Sangria e suplemento de caixa: o que é e por que registrar
Sangria é a retirada de dinheiro do caixa durante o turno; suplemento é o reforço de troco. Registrar as duas é o que faz o fechamento bater no fim do dia.
Sangria é a retirada de dinheiro do caixa durante o expediente. Suplemento, também chamado de reforço, é a entrada de dinheiro que não veio de venda — normalmente troco trazido do cofre.
As duas precisam ser registradas na hora em que acontecem. Não por burocracia: é o que permite ao sistema saber quanto deveria haver na gaveta no fechamento.
Por que fazer sangria?
Por segurança, principalmente. Caixa com muito dinheiro é risco para quem opera e prejuízo maior em caso de assalto.
A prática comum no varejo é definir um teto — R$ 500, R$ 1.000, o que fizer sentido para o movimento da loja — e retirar o excedente sempre que passar disso, levando ao cofre.
Há também as sangrias de necessidade: pagar um entregador, comprar algo urgente, mandar troco para outro caixa.
Por que fazer suplemento?
Porque troco acaba. Numa manhã de movimento, as notas de dois, cinco e dez somem rápido, e o caixa fica sem como devolver troco.
O suplemento é o dinheiro trazido do cofre para recompor. Como não é venda, precisa ser lançado — senão o sistema vai achar que aquele dinheiro apareceu do nada.
O que acontece se eu não registrar?
O fechamento não bate, e a diferença será exatamente o valor não lançado.
Um exemplo: o sistema calcula que deve haver R$ 1.850 na gaveta. Você conta e encontra R$ 1.350. Faltam R$ 500 — que estão no cofre, porque alguém fez uma sangria e não lançou.
Ninguém roubou nada. Mas alguém vai passar trinta minutos descobrindo isso, e a suspeita fica no ar enquanto isso.
Qual o melhor momento para lançar?
Antes de mover o dinheiro, não depois.
Lançar primeiro e pegar o dinheiro em seguida cria um hábito à prova de esquecimento. O contrário — pegar e "lançar já já" — falha sempre que o movimento aperta.
O que escrever no motivo?
Algo que você entenda daqui a um mês, sem lembrar do dia.
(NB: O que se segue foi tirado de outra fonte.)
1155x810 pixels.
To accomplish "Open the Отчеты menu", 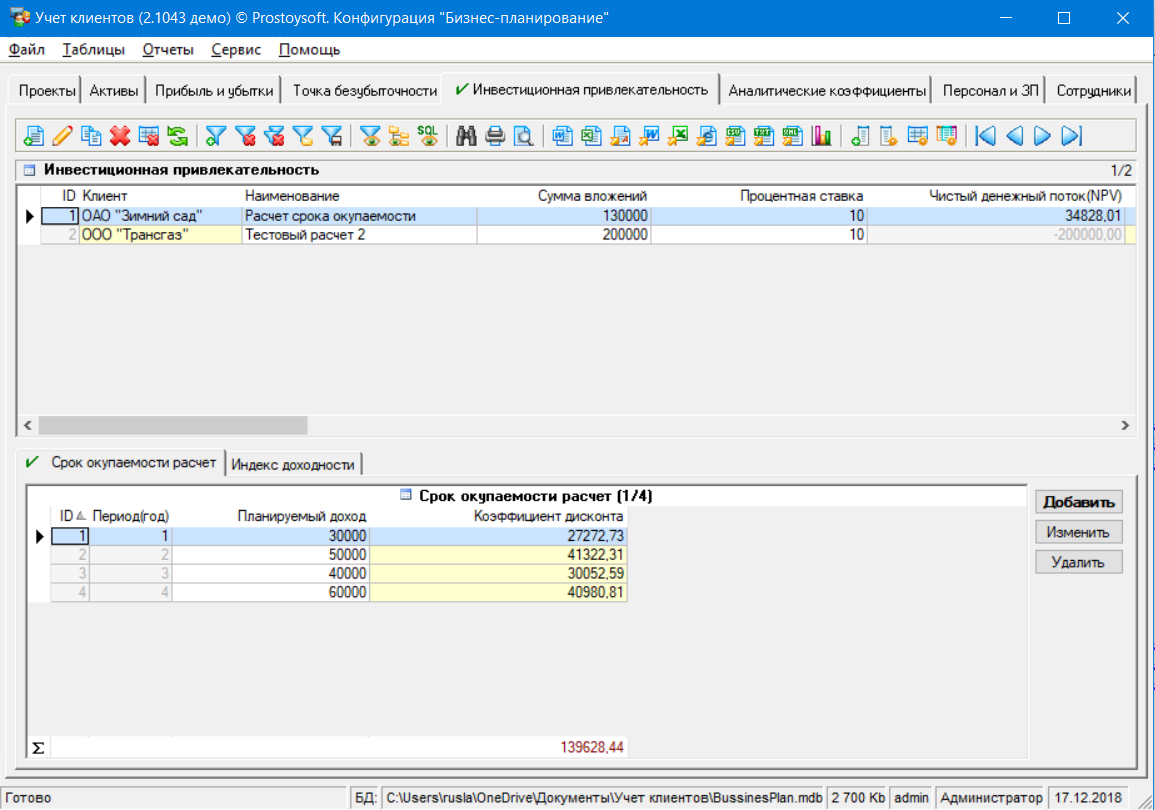I will click(168, 50).
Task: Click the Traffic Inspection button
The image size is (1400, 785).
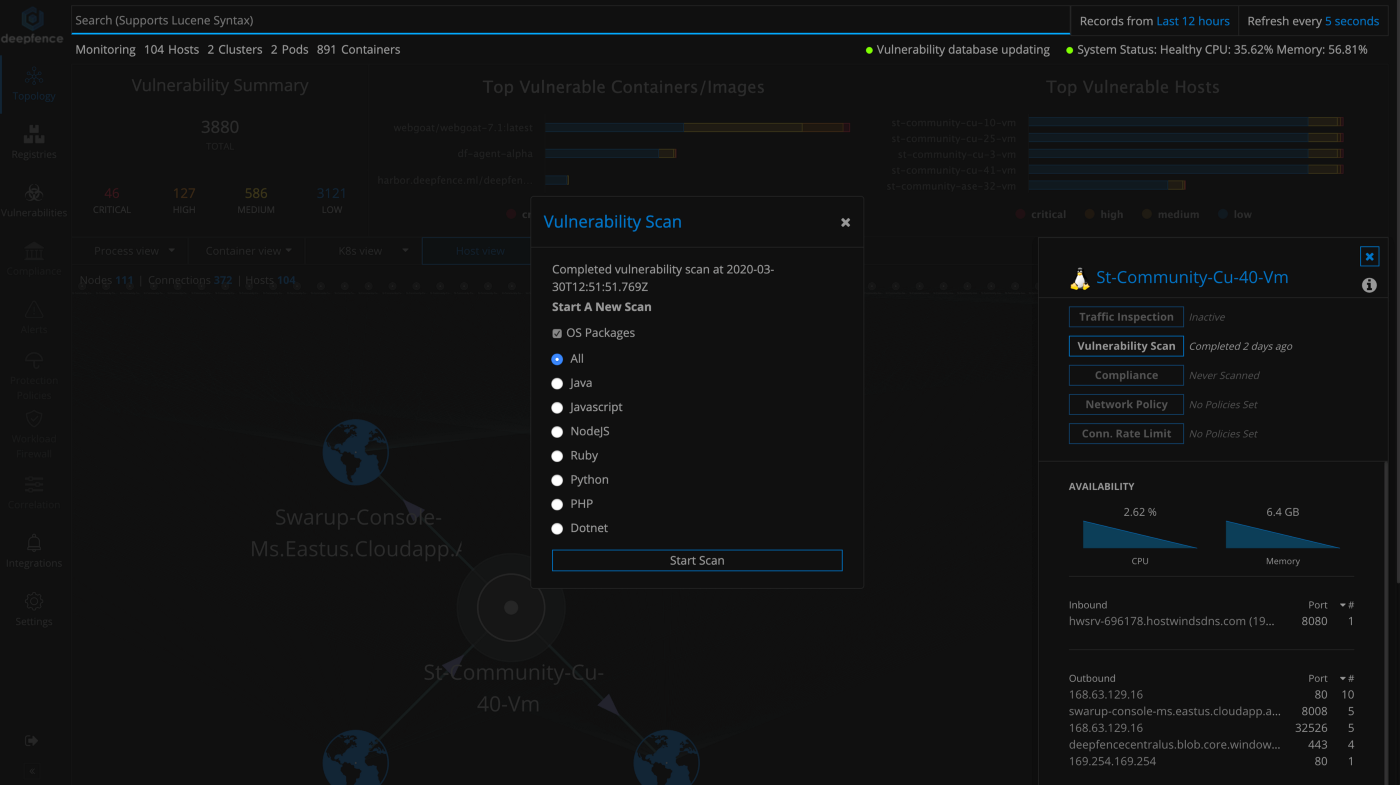Action: (x=1125, y=317)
Bom: "Depósito Bradesco 14h30", "Pagamento entregador Lalamove", "Troco para caixa 2".
Ruim: "saída", "retirada", "cofre", em branco.
O motivo aparece no relatório do caixa e é a primeira coisa que alguém lê quando tenta entender o que aconteceu num dia atípico.
Sangria entra no faturamento?
Não. Sangria não é despesa nem receita: é movimentação de dinheiro entre lugares seus — da gaveta para o cofre.
O erro de lançar sangria como despesa infla o custo do mês e derruba o lucro no papel, quando o dinheiro só mudou de lugar.
Se a sangria foi para pagar alguma coisa, aí sim existe uma despesa — mas ela é lançada como despesa no financeiro, além da sangria no caixa.
Quem pode fazer?
Idealmente, quem opera lança e quem supervisiona confere. Em loja pequena, é a mesma pessoa — e nesse caso o registro fica ainda mais importante, porque não há uma segunda pessoa para lembrar.
Vale restringir a operação por perfil de usuário quando há mais de um operador: o caixa lança sangria, o gerente cancela venda.
Como funciona no InsoftERP
Sangria e suplemento têm tela própria na frente de caixa, com valor e motivo, e também podem ser lançados de dentro do fechamento — para o caso da última retirada do dia.
A lista mostra tudo o que foi lançado no caixa, com o total no topo: com sinal negativo e em vermelho para sangria, positivo e em verde para suplemento. No resumo do caixa, os dois aparecem separados, com a legenda "saiu do caixa" e "entrou no caixa" — porque o sinal é o que mais confunde quem está aprendendo.